As illustrated in FIG. 1, generally, the entire service area is divided into a plurality of cells, and one base station apparatus is installed for each cell in a mobile communication system. Then, the respective cellular station apparatuses perform wireless communication with their own base station apparatuses, to which they belong.
In the case of FIG. 1, since cellular station apparatus 31 and 32 belong to cell 11, they perform wireless communication with base station apparatus 21 installed in cell 11. Similarly, since cellular station apparatus 33 belongs to cell 12, it performs wireless communication with base station apparatus 22 installed in cell 12.
Here, respective cellular station apparatuses transmit uplink signals and receive downlink signals using the channel allocated by their base station apparatuses. A plurality of channel allocation methods of a mobile communication system using this cellular system has been previously proposed.

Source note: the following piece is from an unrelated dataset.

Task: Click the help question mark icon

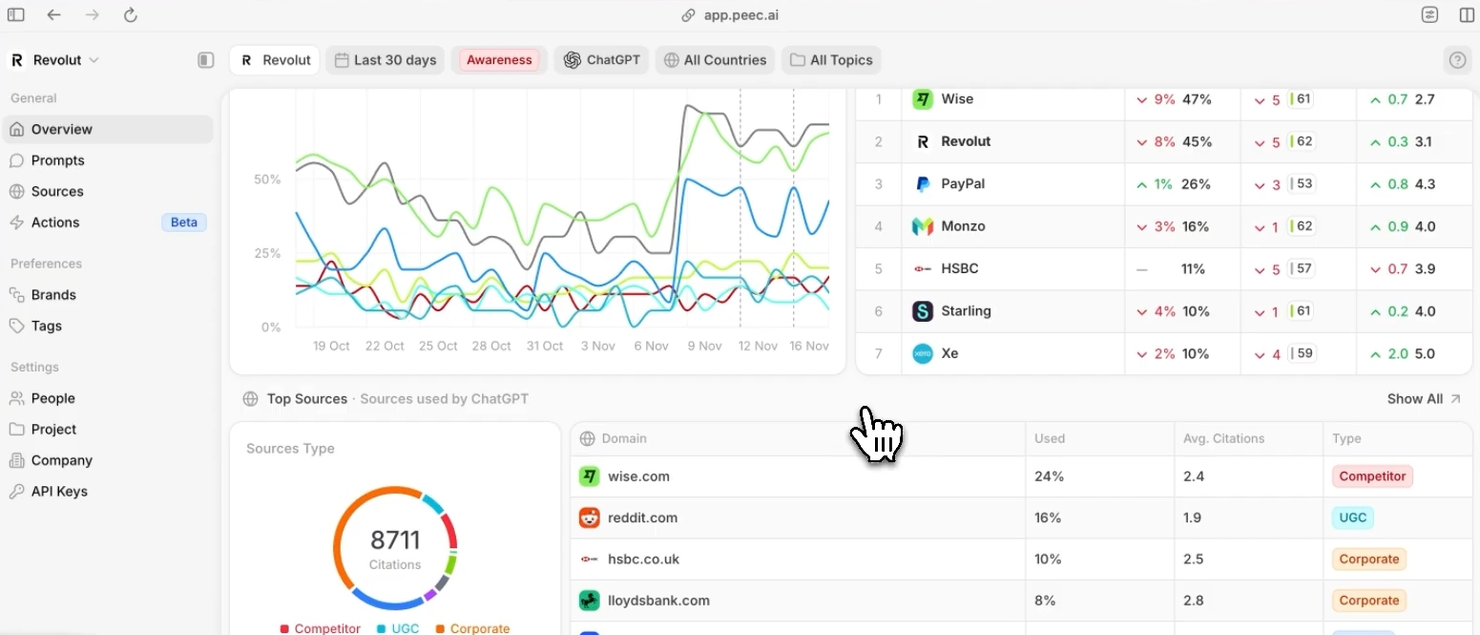Action: pyautogui.click(x=1457, y=60)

One of the channel allocation methods is described in Toshihito Kanai: “Autonomous Reuse Partitioning Dynamic Channel Allocation Method in Micro Cell Mobile Communication System (ARP),” The Technical Report of IEICE, RCS91-32 (1991). With this Autonomous Reuse Partitioning (ARP) system, a channel is selected with the same order of priority in all cells, and among the selected channels, the one with a CIR (Carrier to Interference Ratio) exceeding the predetermined threshold is used sequentially.

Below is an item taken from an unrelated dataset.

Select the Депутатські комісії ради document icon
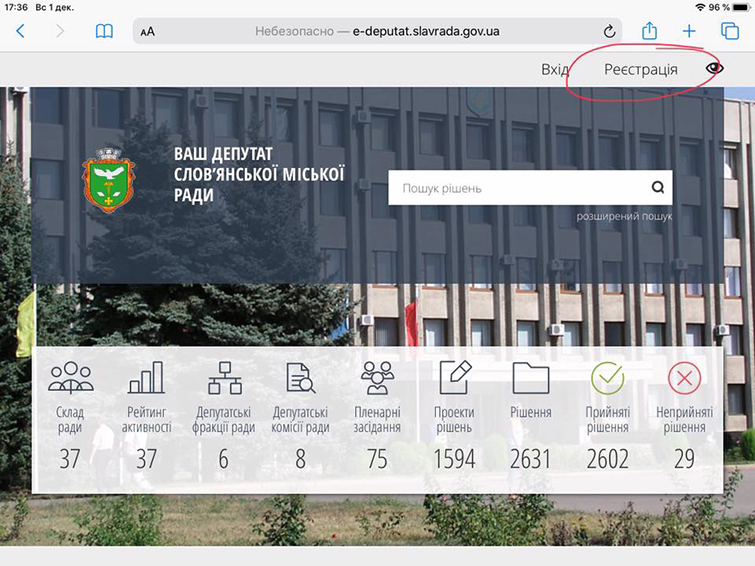 click(x=301, y=378)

Channel allocation in the conventional ARP system is next explained using the flowchart illustrated in FIG. 2.
First, when there is a call request at Step (hereinafter referred to as “ST”) 51, the base station apparatus measures the desired wave level of the uplink, and the cellular station apparatus measures the desired wave level of the downlink at ST52.
Then, at ST 53, the base station apparatus selects the available channel with the highest priority according to the common order of priority for all base station apparatuses. An available channel denotes an unused slot in the case of the TDMA system, and in the case of the CDMA/TDD system it denotes an unallocated slot or a slot wherein uplink/downlink to be allocated is matched and that has available code resource.

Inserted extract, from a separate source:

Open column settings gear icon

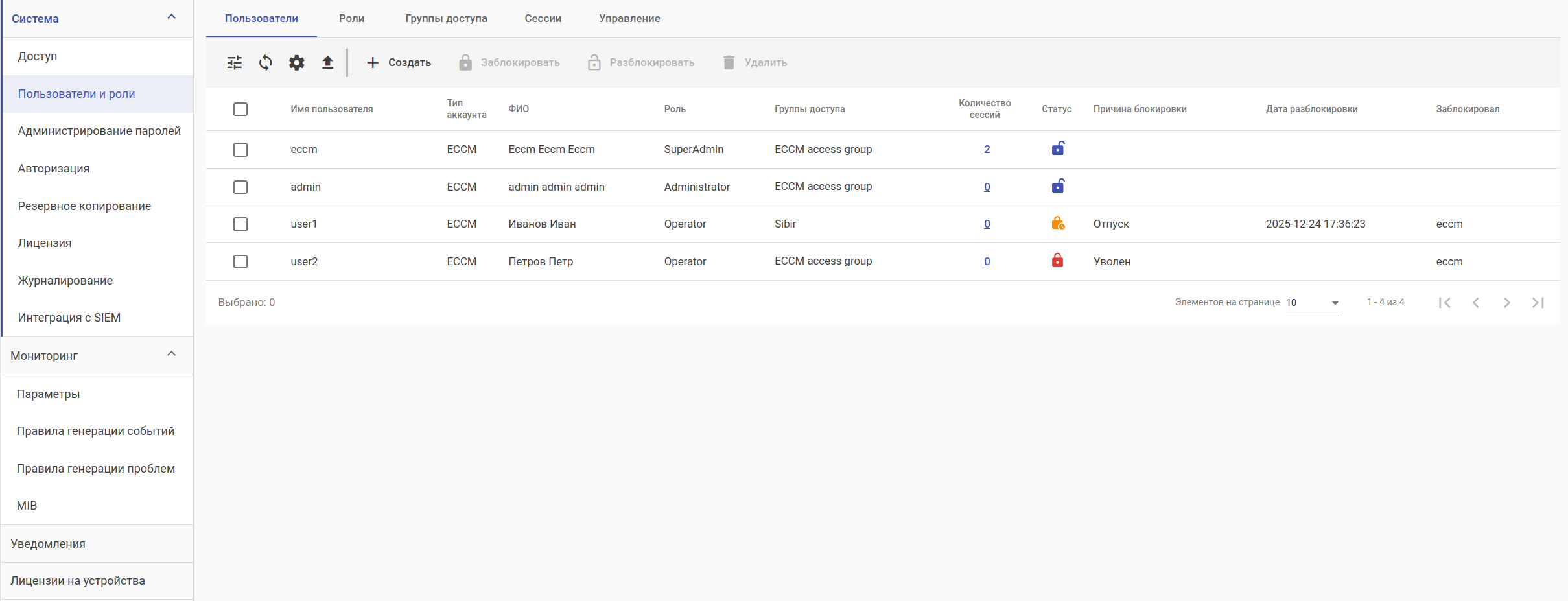[297, 63]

Next, at ST54, the base station apparatus measures the interference wave level of the uplink for the selected channel, and the cellular station apparatus measures the interference wave level of the downlink.
Then at ST55, the base station apparatus compares the uplink/downlink CIR of the selected channel with a predetermined threshold (the so-called channel search.) If the uplink CIR and downlink CIR exceed the threshold, the base station apparatus will allocate a call to the selected channel at ST 56. However, if either uplink CIR or downlink CIR are below the threshold, the base station apparatus will determine whether or not available channels are unchecked with the channel search (hereinafter, referred to as “non-searched channel”) at ST 57.
If non-searched channels still remain, the base station apparatus and cellular station apparatus repeat the processes following ST 53, excluding the channels completed for a channel search. Meanwhile, if non-searched channels do not remain, the base station apparatus will complete the processing as call loss at ST59.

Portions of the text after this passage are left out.